Mind control to stop an alcoholic from rock climbing while drunk, a drug addict from overdosing, a distraught parent from taking their life or another's immediately after the loss of a child, etc. Lots of scenarios one could conceive in which the use of mind control could be viewed as a moral act, and likewise lots of scenarios one could conceive in which a lie could be seen as a far more egregious, immoral violation.
 

Jedi Mind Trick is more like the Command spell, a direct compulsion to the mind. The problem is, Old Ben Kenobi really likes using the JMT, like all the time. How do we know Ben didn't 'persuade' Luke about the 'truth' of the Jedi and his father? The problem with mind control is it is causes doubt in all the character does. It completely erodes trust. It is easy to see Obi-Wan as a master manipulator trying to revive a dying cult through mind control and indoctrination, from a certain point of view.

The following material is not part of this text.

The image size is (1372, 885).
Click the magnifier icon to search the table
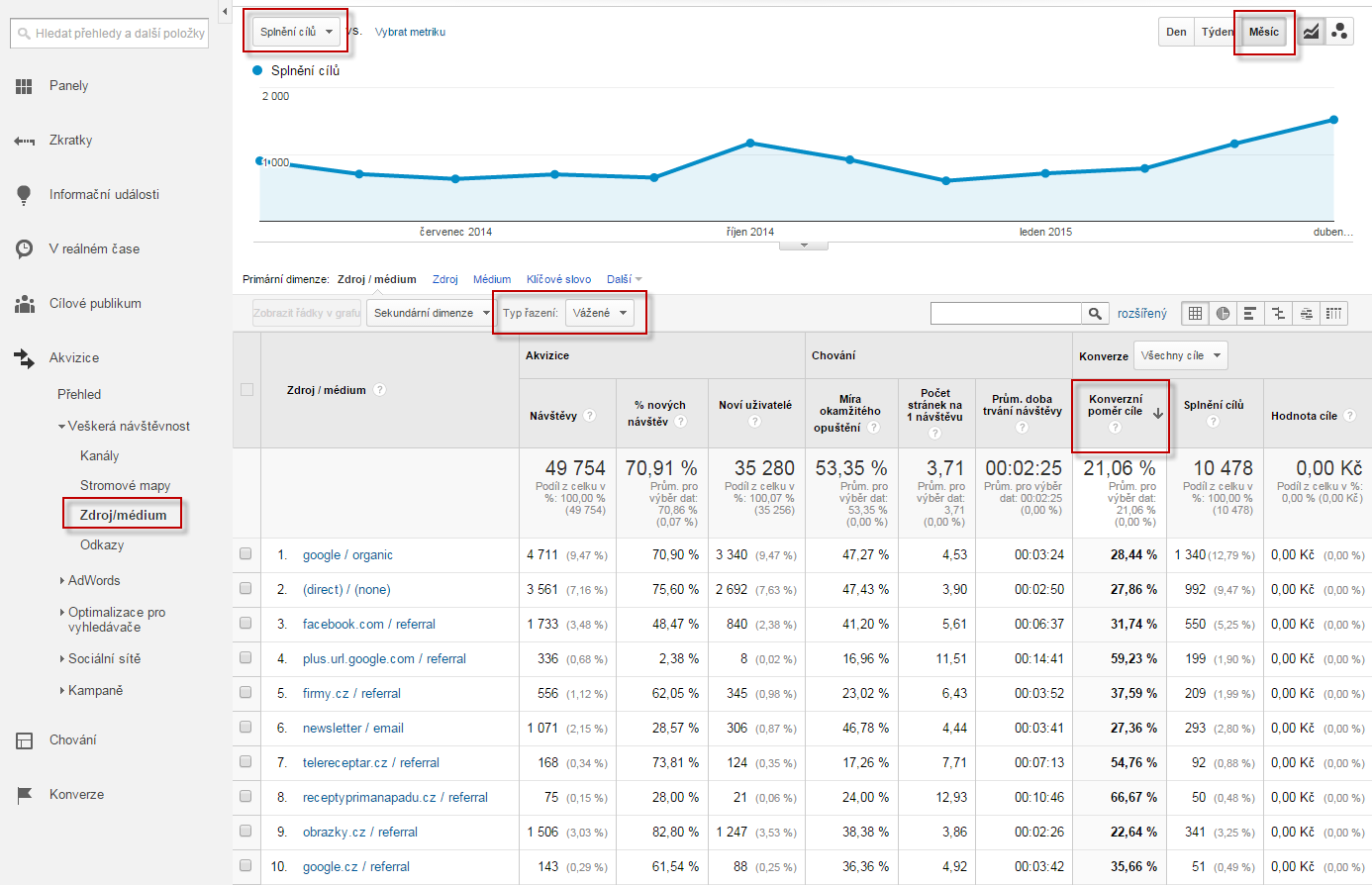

The Charm Person spell specifically notes that the recipient is aware of the charm and is hostile to the caster. Mind Control is at best unsavory, and at worst a cardinal evil. Murder is wrong. Yet, soldiers are permitted to kill in war in specific ways. Self-defense is also a culturally appropriate way to kill someone. So you can do the same with Mind Control. There are culturally acceptable ways to dominate people. Perhaps self-defense, to prevent harm to another, to prevent harm to the victim of the spell? Are magical oaths and geas acceptable? How about the state? Can a Templar in Balic compel you to tell the truth? What about a cleric of Pholtus?
The other thing is the "why do you know how to that?", question. Why did you feel the need to cultivate this knowledge? Just in case? Much like the ultimate recycler, the necromancer, people are going to think poorly of the Enchanter.